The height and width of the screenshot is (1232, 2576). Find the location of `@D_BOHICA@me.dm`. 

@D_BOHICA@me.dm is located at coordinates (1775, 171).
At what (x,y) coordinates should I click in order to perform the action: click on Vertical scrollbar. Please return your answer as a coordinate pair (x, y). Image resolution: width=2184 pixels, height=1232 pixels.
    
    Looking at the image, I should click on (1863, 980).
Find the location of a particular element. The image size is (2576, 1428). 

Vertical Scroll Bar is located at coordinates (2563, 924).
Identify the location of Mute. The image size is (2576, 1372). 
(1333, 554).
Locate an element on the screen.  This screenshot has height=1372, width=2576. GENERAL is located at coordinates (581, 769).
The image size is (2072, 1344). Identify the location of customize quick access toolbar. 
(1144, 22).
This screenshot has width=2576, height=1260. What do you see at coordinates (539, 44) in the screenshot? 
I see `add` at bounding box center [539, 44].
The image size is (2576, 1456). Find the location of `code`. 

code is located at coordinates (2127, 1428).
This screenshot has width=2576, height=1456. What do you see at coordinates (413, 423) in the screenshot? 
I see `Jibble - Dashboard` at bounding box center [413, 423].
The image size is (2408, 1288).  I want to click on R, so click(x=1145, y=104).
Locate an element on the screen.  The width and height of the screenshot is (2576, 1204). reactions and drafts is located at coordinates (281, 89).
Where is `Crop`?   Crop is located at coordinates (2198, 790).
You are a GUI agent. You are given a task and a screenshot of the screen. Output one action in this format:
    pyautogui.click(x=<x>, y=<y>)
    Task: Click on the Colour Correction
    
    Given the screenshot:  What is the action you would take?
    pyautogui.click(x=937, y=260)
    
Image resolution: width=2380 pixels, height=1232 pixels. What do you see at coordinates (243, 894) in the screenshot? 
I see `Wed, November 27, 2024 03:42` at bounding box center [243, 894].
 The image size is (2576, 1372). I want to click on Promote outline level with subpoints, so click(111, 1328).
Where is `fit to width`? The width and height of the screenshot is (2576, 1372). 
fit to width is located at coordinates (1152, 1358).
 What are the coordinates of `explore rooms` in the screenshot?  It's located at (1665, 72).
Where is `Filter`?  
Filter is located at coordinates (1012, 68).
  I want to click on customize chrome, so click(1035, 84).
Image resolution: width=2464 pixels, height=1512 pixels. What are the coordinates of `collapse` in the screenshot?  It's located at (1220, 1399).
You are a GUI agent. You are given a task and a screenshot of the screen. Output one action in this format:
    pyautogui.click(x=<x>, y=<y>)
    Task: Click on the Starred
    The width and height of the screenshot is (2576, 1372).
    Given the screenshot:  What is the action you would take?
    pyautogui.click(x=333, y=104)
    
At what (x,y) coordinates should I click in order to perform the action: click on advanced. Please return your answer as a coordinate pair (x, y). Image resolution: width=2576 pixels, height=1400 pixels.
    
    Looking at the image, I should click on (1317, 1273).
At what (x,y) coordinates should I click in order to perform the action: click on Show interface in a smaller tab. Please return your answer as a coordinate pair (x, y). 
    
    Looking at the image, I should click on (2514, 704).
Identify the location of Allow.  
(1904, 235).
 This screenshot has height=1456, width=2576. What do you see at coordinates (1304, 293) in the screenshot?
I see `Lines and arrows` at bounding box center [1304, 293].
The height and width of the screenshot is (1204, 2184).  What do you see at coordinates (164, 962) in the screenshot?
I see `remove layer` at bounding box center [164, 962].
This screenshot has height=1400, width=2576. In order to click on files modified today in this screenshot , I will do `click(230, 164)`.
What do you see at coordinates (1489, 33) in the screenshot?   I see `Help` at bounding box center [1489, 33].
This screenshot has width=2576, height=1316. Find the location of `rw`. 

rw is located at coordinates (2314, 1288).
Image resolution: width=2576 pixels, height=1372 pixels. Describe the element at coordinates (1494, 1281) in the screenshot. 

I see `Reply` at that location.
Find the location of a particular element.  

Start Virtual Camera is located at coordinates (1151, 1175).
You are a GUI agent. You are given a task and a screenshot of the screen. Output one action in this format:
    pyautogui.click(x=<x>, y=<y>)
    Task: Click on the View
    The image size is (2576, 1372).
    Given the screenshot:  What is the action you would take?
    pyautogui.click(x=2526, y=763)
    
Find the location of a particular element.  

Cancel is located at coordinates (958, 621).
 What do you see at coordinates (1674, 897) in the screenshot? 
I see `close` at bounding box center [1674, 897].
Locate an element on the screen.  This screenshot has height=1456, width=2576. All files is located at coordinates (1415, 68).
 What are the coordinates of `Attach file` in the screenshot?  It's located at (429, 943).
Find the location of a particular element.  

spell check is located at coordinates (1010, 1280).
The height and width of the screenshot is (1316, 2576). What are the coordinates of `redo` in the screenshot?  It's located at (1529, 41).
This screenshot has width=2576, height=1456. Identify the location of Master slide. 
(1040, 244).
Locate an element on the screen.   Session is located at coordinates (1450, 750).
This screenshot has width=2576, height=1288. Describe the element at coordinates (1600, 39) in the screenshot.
§
== TASK TO CARRY OUT ==
State how many lines of the data above contain the string "answer", treating uppercase and lowercase letters as distinct. Give only the number.

== WORKED SOLUTION ==
3